I would say that this device is pretty decent, despite its shortcomings. The cord length is one of the biggest issues for me. Where you save money buying this device versus the official Nintendo version, you spend more needing to get a USB extension cord or just outright letting the whole box dangle. I also think that they could’ve absolutely added a Turbo Reset button may be in the location of the Reset button of the original Gamecube. This saves you from the aforementioned having to unplug that Gamecube controller and plugging it back in. Maybe just hold the Z button on the controller and press Turbo Reset at the same time. It would not be that hard to remedy.

All in all, if you’re in the market for something like this for your Switch get this one. I personally believe that this device is leaps and bounds better than the current Nintendo offerings. It also surpasses (at the time of this article) the Mayflash Gamecube to Wii U/Switch adapter. I couldn’t get more than the first slot to work on that device when using it on the Switch. The fact that they replaced the missing buttons with simple remaps helps beat the competition. Along with the inclusion of a Turbo button so that you can cheat your way through shoot ’em ups (and other games) if you so choose! The fact that you can use two of them simultaneously does not hurt either. Especially because this box is currently the only one that offers that feature.

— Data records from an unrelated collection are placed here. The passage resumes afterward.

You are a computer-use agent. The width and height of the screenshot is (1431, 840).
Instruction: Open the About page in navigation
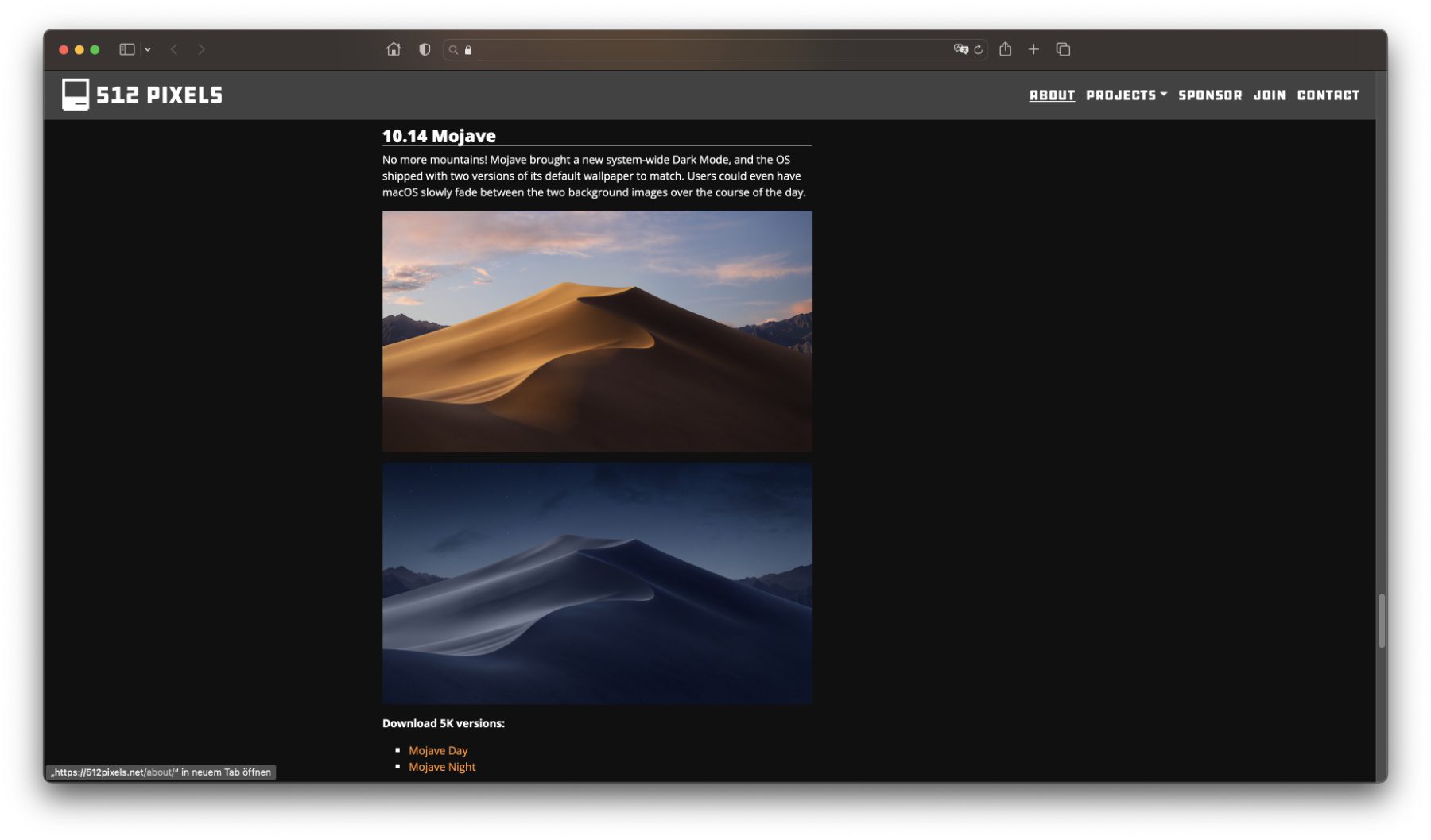tap(1052, 95)
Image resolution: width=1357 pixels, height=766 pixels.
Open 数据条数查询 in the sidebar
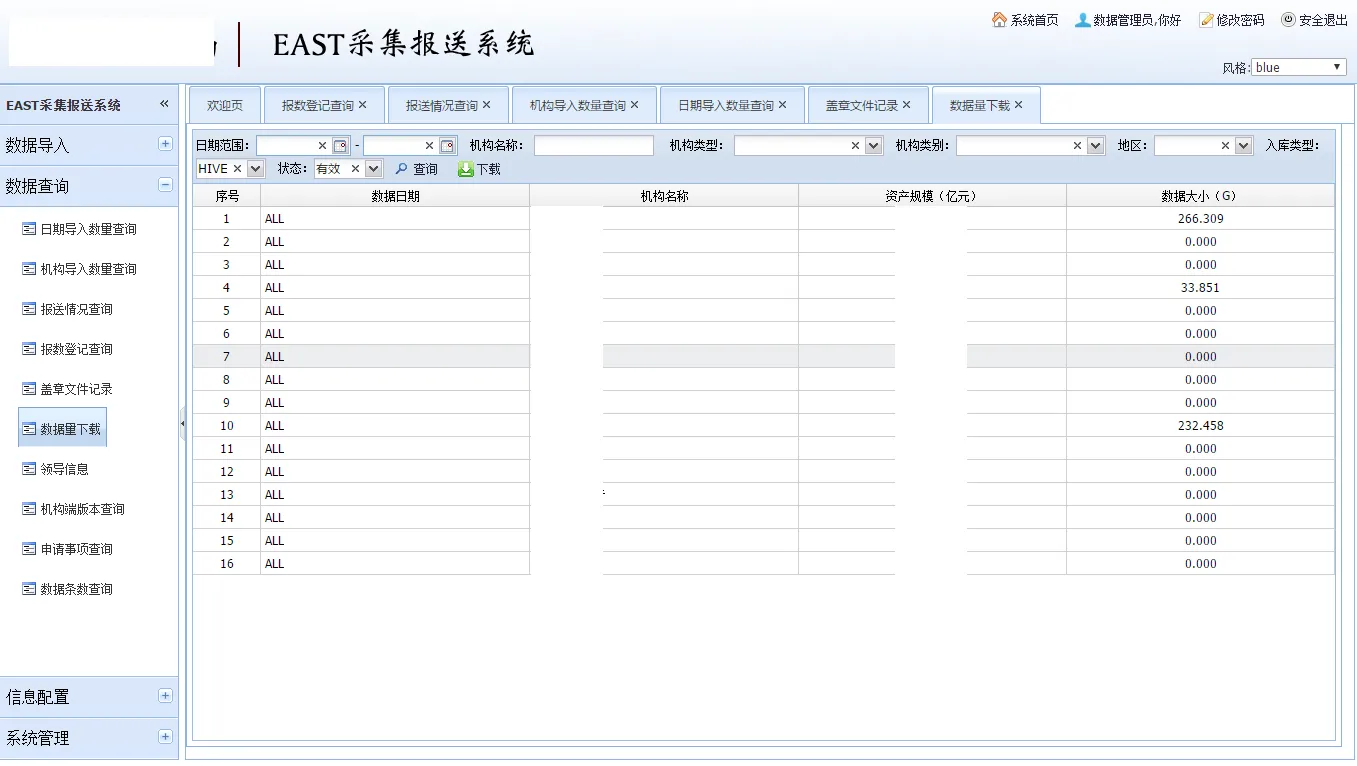[x=76, y=589]
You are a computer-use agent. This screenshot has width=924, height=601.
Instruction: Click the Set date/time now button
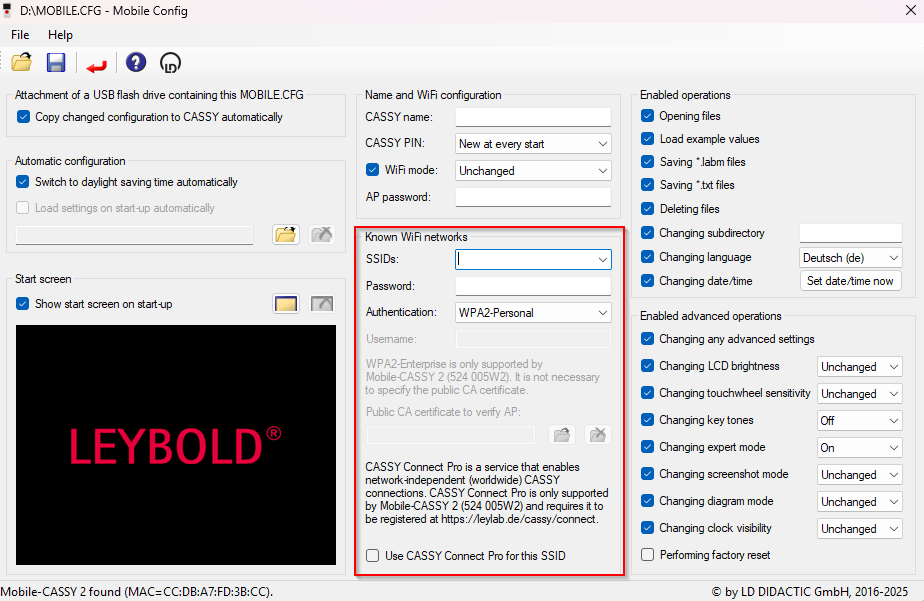[850, 281]
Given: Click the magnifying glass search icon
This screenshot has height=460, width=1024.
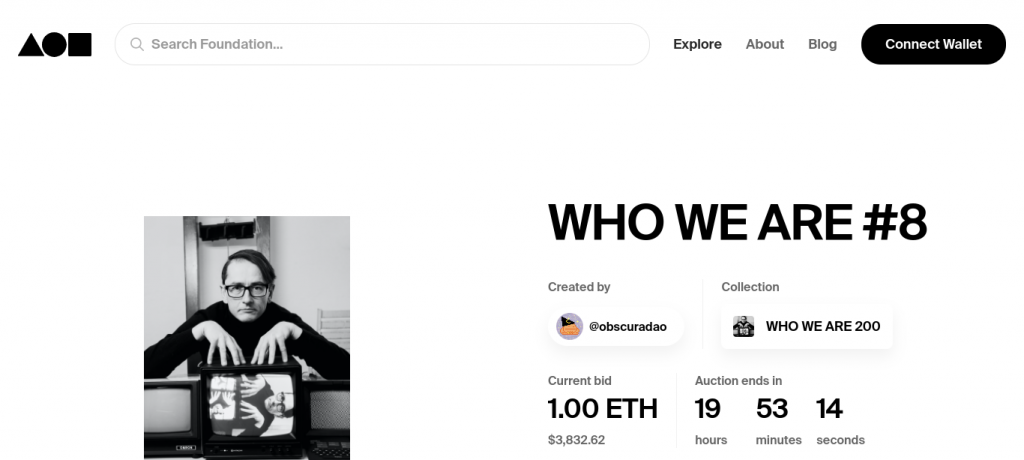Looking at the screenshot, I should [x=137, y=44].
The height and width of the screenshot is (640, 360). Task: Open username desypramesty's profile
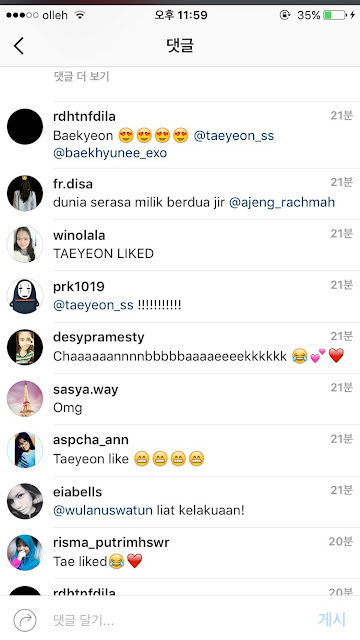tap(99, 338)
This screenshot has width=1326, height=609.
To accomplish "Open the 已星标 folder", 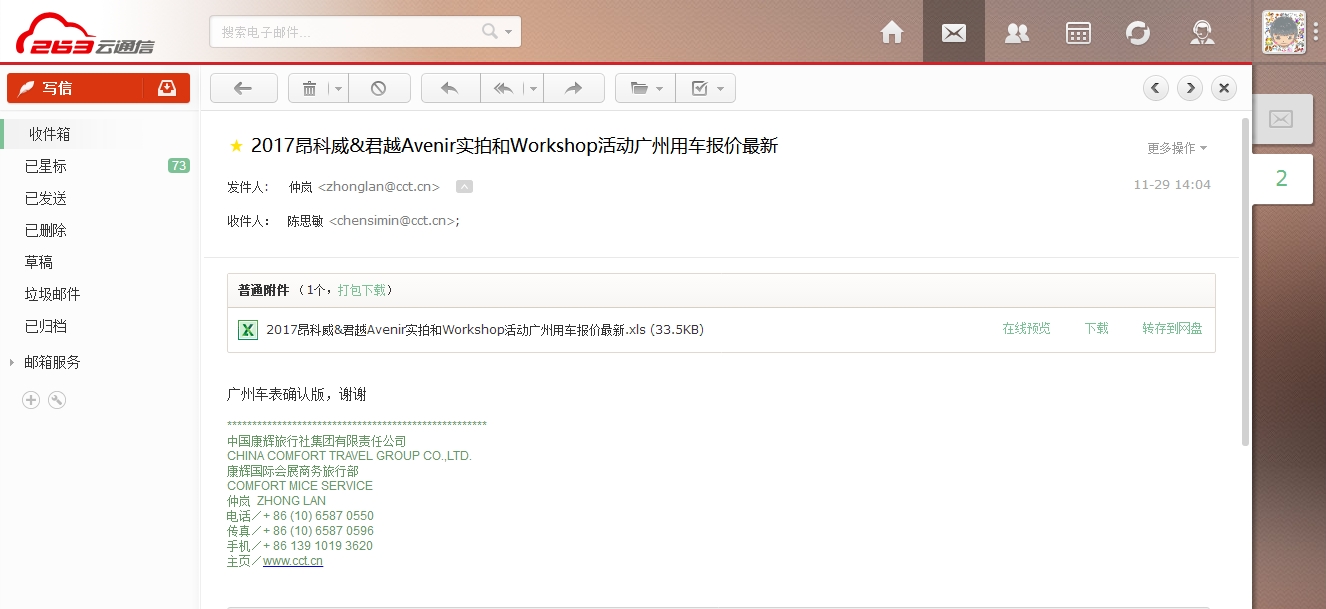I will 46,166.
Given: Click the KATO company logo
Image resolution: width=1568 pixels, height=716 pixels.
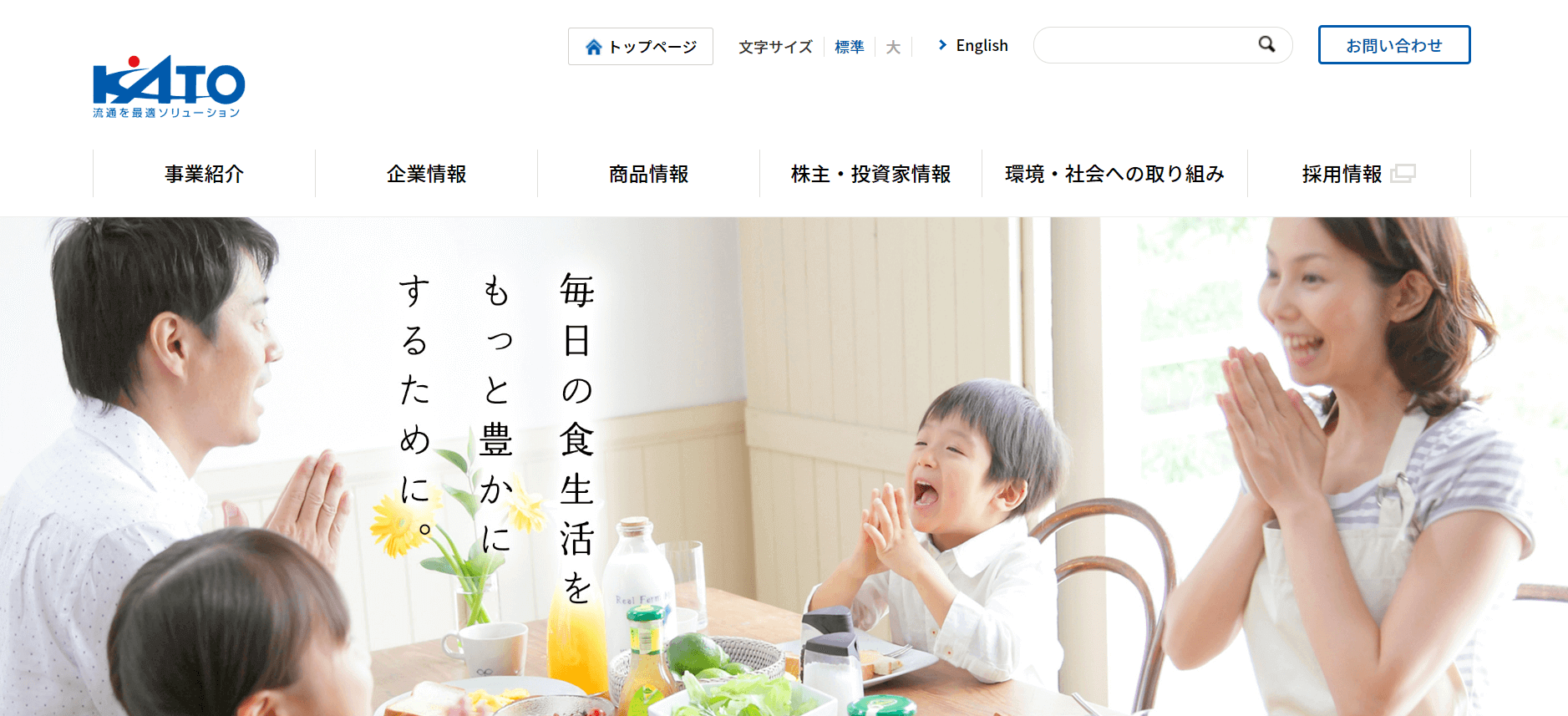Looking at the screenshot, I should point(169,87).
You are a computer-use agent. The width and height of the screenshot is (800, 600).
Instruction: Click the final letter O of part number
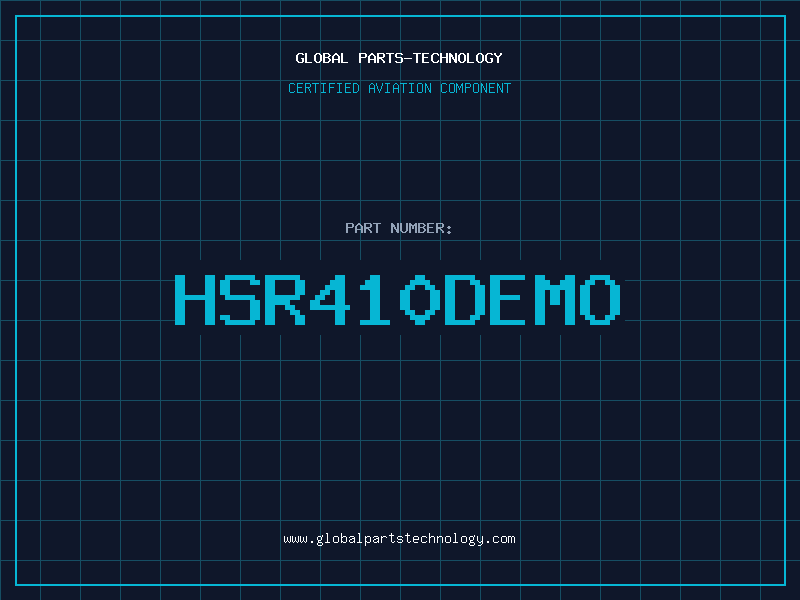coord(600,299)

If you’re getting it only for PC use though, I think you’ll find other solutions that are easier on the wallet. It’s also rare that you would ever need to have four controllers plugged into your PC at once. The trouble of getting it set up on a standard PC due to its lack of drivers is frustrating. Windows didn’t even understand this device as a generic USB controller. Furthermore, it only mentioned PC compatibility on the box in the lower right-hand corner on the front. It doesn’t mention it anywhere else and like the Switch instructions in the box, it comes with zero PC instructions.